▶ Task item
Establish how many lines of the material below contain the string "profile". Return that number by itself.
[Start of Attachment]
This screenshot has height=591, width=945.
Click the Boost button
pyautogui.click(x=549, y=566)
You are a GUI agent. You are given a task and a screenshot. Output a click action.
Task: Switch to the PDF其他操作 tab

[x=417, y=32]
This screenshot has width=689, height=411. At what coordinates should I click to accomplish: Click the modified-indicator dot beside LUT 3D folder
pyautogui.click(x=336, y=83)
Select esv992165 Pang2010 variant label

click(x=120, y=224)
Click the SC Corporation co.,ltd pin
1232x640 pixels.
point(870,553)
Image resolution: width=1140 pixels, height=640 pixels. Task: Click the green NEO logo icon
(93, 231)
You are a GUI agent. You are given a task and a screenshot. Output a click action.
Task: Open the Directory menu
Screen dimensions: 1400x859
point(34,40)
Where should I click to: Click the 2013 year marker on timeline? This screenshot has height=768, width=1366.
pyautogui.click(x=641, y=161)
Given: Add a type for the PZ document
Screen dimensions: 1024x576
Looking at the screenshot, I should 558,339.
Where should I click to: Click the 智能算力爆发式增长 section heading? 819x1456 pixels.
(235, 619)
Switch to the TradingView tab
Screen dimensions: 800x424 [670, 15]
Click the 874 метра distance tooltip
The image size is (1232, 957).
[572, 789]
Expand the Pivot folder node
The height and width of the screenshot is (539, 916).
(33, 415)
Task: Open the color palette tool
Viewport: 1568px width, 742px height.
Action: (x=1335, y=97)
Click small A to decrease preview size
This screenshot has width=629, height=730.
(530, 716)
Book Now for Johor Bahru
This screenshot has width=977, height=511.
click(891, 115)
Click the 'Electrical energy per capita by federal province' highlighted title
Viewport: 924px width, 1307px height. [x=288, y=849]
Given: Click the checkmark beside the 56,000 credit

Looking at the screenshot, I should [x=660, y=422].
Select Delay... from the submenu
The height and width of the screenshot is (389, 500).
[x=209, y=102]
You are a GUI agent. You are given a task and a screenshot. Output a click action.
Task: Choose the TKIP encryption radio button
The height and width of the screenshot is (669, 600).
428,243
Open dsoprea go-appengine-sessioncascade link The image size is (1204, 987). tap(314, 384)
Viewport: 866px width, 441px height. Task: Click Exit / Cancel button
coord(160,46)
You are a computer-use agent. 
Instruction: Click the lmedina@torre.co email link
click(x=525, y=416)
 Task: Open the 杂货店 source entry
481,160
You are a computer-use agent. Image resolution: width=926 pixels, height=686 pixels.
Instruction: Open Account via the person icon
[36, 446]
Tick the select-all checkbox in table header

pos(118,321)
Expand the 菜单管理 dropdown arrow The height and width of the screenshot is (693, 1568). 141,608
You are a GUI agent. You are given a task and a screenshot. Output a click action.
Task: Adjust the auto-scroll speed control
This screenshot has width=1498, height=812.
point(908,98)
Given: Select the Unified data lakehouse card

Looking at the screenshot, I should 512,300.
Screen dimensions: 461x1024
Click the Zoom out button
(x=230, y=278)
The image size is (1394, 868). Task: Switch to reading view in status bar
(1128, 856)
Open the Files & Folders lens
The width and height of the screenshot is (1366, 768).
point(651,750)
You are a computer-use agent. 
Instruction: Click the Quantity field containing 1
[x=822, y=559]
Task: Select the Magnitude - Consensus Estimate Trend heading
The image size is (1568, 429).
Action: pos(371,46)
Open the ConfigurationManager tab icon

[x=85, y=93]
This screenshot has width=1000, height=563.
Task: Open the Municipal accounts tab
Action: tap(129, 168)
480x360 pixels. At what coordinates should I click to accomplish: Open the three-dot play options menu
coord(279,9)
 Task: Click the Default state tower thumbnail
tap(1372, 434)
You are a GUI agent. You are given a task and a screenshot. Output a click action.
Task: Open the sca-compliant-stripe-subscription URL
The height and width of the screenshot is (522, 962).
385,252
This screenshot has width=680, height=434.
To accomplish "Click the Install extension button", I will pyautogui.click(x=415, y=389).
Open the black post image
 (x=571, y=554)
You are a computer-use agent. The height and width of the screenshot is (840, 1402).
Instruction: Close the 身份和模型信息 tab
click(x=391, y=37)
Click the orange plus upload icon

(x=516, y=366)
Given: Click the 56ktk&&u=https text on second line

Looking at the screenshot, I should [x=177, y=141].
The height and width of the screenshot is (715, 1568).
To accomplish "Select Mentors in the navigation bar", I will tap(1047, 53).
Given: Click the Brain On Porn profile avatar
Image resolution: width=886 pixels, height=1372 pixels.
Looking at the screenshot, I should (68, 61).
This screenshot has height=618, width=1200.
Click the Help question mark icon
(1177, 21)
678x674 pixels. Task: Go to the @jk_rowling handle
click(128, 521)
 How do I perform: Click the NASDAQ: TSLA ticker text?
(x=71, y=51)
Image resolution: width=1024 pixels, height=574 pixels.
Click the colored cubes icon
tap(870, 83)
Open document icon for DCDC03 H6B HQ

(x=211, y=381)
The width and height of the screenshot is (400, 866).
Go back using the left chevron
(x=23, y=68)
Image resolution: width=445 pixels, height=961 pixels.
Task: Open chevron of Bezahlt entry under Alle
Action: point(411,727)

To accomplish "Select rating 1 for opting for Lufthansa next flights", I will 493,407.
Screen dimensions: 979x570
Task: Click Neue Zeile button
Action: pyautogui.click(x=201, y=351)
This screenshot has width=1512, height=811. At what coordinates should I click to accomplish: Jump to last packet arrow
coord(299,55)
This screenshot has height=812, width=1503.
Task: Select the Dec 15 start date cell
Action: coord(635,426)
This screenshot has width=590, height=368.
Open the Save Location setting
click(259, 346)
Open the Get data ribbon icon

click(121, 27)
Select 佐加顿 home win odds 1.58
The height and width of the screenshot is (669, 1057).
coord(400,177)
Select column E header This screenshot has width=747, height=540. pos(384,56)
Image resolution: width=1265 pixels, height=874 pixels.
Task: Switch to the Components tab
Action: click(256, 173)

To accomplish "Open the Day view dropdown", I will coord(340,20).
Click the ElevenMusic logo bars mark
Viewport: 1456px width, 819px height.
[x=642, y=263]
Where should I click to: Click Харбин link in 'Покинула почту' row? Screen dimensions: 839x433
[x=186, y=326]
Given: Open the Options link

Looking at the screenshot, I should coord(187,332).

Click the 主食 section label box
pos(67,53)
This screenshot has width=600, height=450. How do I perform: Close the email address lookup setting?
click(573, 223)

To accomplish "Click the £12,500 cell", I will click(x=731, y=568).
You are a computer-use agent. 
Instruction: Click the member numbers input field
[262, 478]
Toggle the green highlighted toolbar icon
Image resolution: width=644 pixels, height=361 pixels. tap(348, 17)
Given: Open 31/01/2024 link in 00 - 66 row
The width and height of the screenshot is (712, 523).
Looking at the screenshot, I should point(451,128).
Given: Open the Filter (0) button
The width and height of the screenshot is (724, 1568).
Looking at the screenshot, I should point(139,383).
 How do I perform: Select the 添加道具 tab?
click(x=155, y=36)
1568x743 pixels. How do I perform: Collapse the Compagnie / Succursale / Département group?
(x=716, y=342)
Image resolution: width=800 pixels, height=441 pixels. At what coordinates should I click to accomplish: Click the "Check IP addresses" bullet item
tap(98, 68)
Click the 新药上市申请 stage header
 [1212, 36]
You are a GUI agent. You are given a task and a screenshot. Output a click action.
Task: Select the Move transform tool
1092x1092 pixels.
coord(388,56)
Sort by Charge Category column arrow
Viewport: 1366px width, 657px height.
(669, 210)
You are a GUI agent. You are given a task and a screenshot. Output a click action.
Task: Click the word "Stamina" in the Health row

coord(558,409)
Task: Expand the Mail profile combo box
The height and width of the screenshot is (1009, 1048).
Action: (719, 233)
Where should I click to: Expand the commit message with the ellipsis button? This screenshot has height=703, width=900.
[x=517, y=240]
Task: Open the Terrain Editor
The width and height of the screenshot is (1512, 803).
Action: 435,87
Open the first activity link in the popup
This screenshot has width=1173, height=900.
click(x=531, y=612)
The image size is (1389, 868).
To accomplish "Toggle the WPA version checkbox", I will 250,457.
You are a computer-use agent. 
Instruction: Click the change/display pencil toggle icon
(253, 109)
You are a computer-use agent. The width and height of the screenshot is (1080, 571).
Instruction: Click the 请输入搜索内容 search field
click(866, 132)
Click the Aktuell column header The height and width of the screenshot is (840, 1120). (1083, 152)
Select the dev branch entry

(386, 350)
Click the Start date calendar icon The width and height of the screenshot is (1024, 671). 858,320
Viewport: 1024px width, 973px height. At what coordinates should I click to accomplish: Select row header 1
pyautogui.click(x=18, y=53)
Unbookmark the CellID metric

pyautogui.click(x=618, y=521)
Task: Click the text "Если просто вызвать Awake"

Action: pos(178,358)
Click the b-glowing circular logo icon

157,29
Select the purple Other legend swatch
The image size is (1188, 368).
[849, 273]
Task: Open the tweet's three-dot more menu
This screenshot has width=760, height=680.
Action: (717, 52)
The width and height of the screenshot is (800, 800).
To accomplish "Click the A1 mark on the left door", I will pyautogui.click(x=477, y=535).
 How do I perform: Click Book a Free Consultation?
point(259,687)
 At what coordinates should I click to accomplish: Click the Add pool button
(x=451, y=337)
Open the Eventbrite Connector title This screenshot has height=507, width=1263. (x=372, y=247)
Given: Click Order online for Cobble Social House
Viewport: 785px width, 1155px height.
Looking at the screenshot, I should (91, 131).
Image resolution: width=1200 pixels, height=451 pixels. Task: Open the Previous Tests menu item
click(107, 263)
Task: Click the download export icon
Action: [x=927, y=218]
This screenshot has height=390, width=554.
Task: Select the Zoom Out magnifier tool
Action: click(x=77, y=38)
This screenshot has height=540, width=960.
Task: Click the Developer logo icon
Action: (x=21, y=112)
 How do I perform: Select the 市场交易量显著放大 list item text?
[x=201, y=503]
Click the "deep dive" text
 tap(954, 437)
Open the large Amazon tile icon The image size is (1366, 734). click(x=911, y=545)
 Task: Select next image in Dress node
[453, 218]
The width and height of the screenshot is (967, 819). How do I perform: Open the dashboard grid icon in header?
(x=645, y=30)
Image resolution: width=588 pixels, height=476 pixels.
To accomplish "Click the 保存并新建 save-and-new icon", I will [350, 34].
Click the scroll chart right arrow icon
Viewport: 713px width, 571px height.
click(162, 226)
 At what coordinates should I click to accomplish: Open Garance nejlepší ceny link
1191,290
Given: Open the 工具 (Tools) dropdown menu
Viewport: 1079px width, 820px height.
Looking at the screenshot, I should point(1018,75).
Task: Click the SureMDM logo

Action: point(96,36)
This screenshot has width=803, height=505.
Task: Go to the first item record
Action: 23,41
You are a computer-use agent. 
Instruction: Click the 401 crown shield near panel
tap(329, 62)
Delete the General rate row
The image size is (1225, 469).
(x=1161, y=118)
[End of Attachment]
▶ Solution to this exercise
2